§ Extracted text

══════════

Minneriya tank is a reservoir in Sri Lanka made by an old civilisation; the Anuradhapura Kingdom. King Mahasena ordered a dam build across the Minneriya River, which made the lake. The tank covered 4670 acre.

The Minneriya Tank was built by the great tank builder, King Mahasen (276–303) who ruled in Anuradhapura. This tank occupied 4670 acres and its strong 13-meter-tall dam running along a distance of 2 km held over 20 billion gallons of water. The water arrived from Amban River, the main tributary of Mahaveli River, 48 km away, along the Elahara canal built by King Vasabha (65–109) before his time.

This, along with other reservoirs created an irrigation paradise in the east. It was this growth in agriculture that opened up the massive trade with South East Asia through the Trincomalee harbor. From then onwards, Trincomalee harbor became one of the busiest in the region.

══════════

§ Input data
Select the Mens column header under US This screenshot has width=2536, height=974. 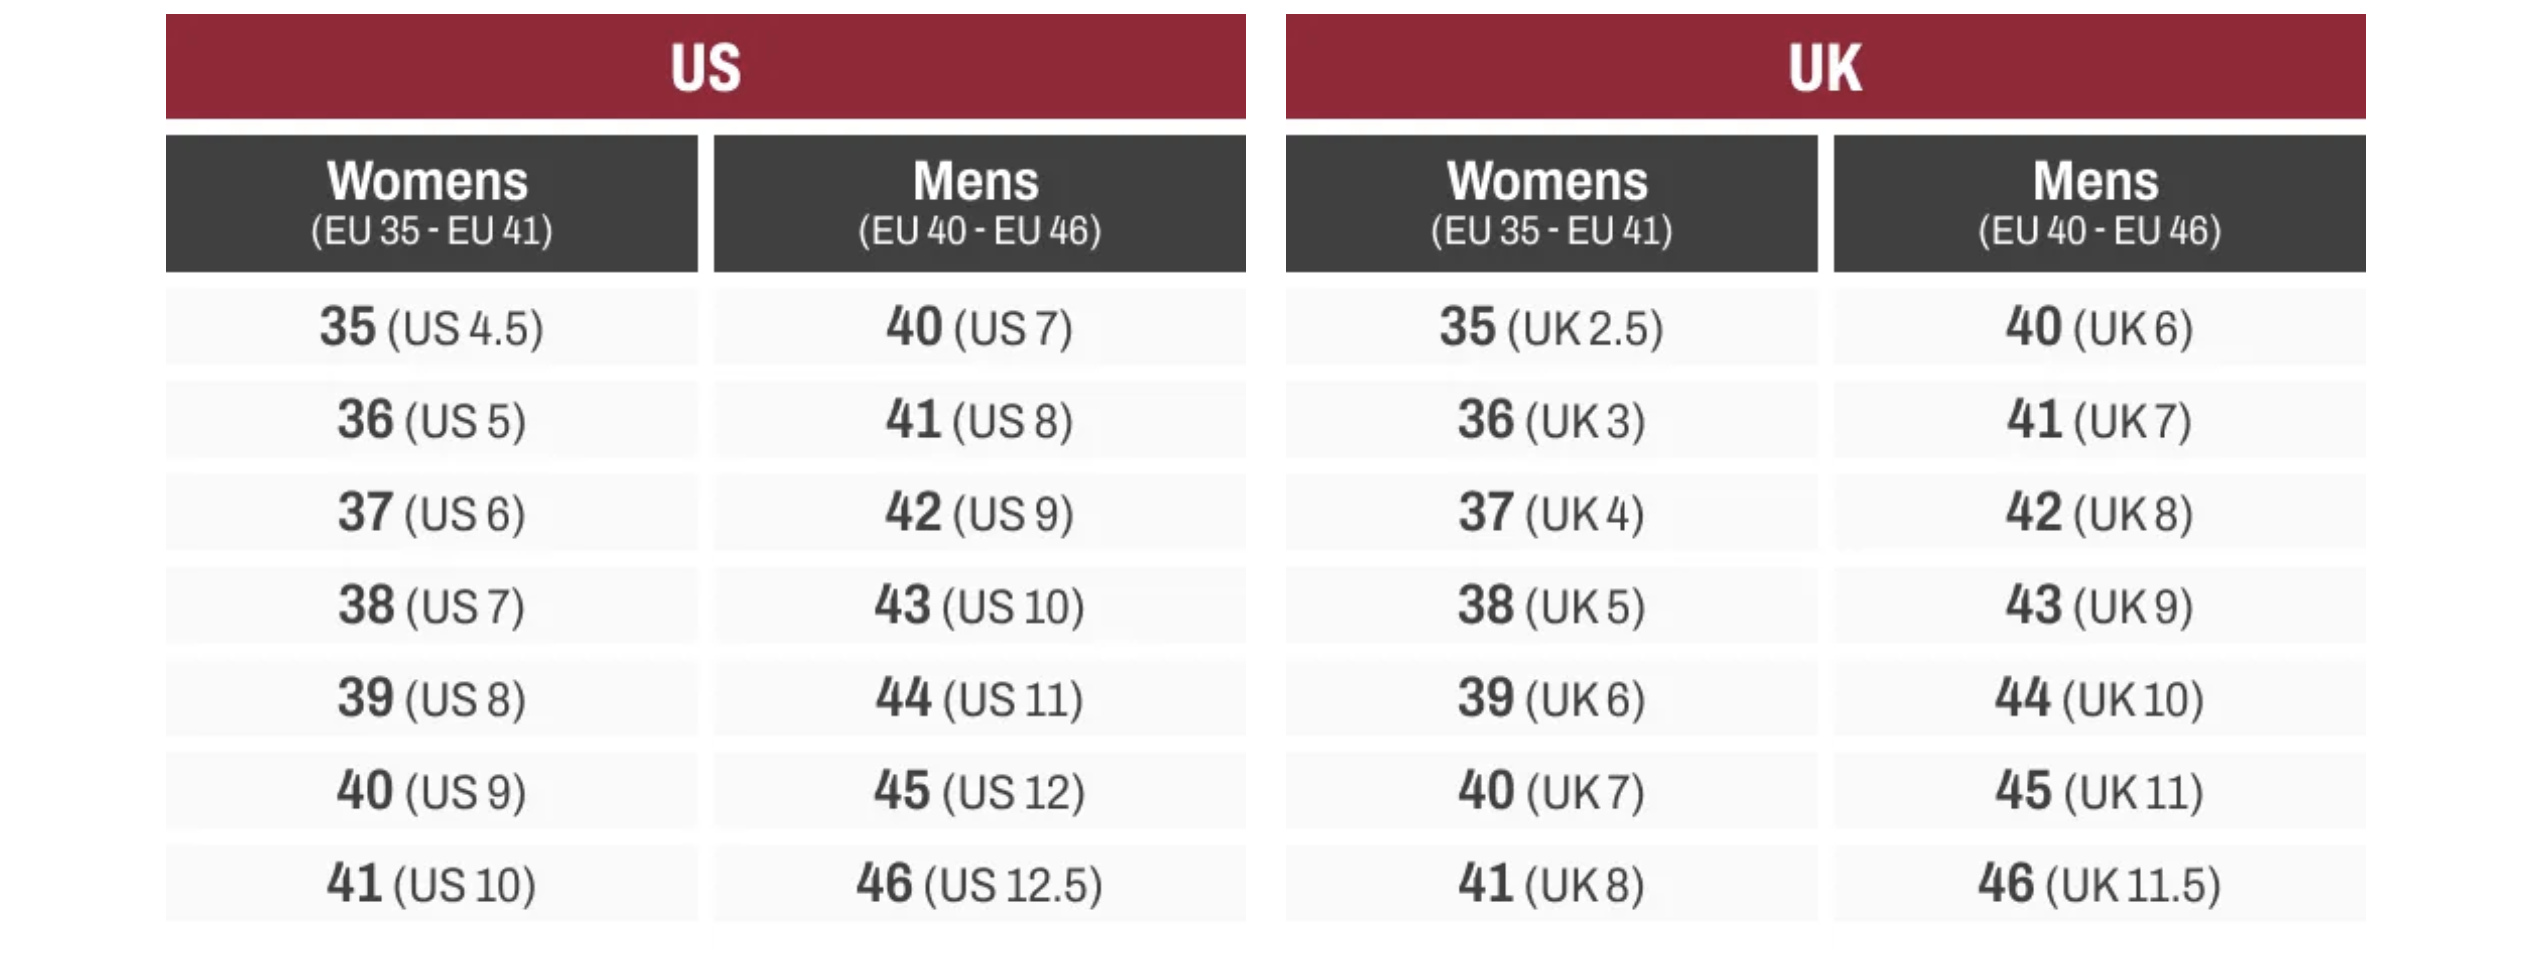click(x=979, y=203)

══════════

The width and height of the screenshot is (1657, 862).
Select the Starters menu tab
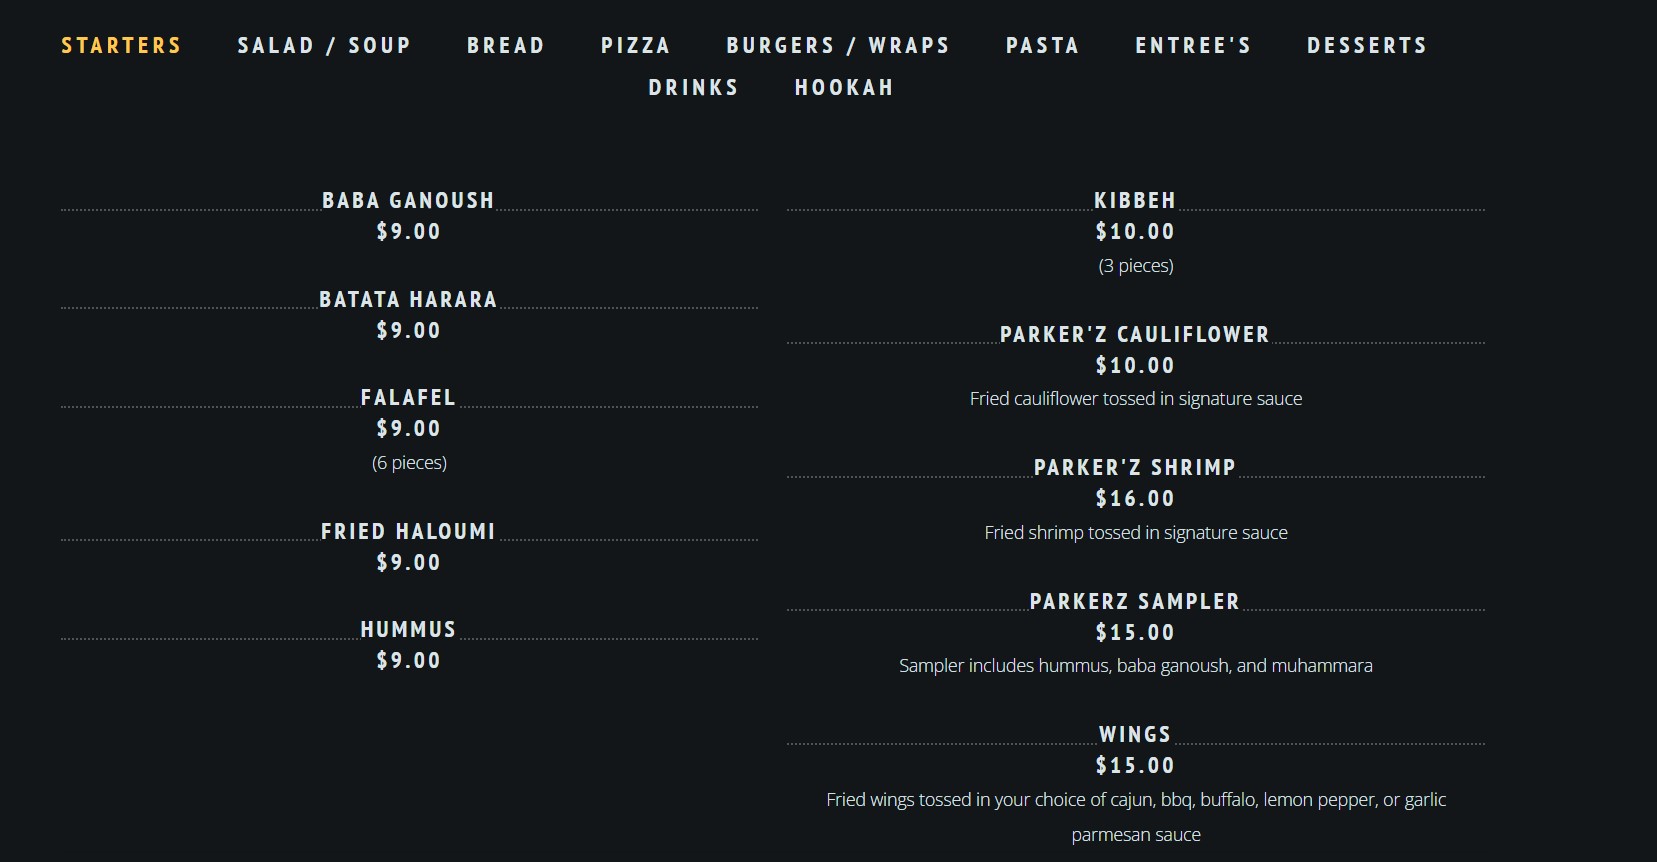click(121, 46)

══════════

§ The task
For each statement, say whether it agrees with the text about the Minneriya Tank, answering yes or no and quoting the text's deciding words exactly.
1. The Elahara canal was built after the Minneriya Tank.
2. The dam of the Minneriya Tank was 13 meters tall.
3. Trade with South East Asia passed through the Trincomalee harbor.
The entries aren't needed here.

§ Task answer
1. No: "along the Elahara canal built by King Vasabha (65–109) before his time"
2. Yes: "its strong 13-meter-tall dam"
3. Yes: "opened up the massive trade with South East Asia through the Trincomalee harbor"